Pub Date: April 1st, 2004
ISBN: 0-7434-8784-2
Publisher: Atria

After his fourth Charlie Parker private investigator entry, The White Road (2003), the Irish Connolly offers a supernatural chiller to brighten his dark-veined Americana.

Connolly writes like a poet, or perhaps like the murky Faulkner of Absalom, Absalom!, stretching scenes out with an unbearable load of neurological and psychic cloudwrack. He opens strongly, though, with a dream three centuries past on Sanctuary Island off the coast of Maine. The dreamer: the vengeful Moloch, a murderer/bank robber/extortionist now in prison, who recalls the slaughter, in 1693, of Casco Bay islanders by a villainous group seemingly led by Moloch himself. Later, settlers on the upthrust now called Dutch Island have had three hundred years of peace.

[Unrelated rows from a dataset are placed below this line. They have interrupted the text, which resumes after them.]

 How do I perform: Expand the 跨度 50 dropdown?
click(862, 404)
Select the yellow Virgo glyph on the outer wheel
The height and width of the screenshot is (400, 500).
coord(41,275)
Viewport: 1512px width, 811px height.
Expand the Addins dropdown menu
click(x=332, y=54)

But then Moloch escapes jail and, along with some ghastly mates, Willard, Dexter, Shepherd and Scarfe, heads toward Dutch Island to rain blood down on Marianne Elliot, his battered wife, who hides on Dutch with little son Danny and Moloch’s money and gun. Protecting Marianne looms the seven foot two giant Melancholy Joe Dupree, Dutch’s police officer. Weird stuff on the island foretells Moloch’s approach: teenaged lovers Wayne Cady and Sylvie Lauter die while out joyriding, the girl’s last words being about dead people and the dancing lights surrounding them. Bonnie Claeson’s son Richie, an adult with the mind of an eight-year-old (gee, like Isaac Snopes and Benjy the idiot), wanders about the island and also sees lights in the forest. Soon, Connolly has drawn well over a dozen characters, including little Danny’s buddy, the inept old painter “Jack” Giacometti, and Karen Meyers, and Bill and Patricia Gaddis, so that Moloch’s baddies will have someone to behead or impale or crunch while Moloch lives out his dream of revenge and slaughter. The phone lines are down, and a big January snowstorm should hit tonight.

A stylish darkness sucks you under.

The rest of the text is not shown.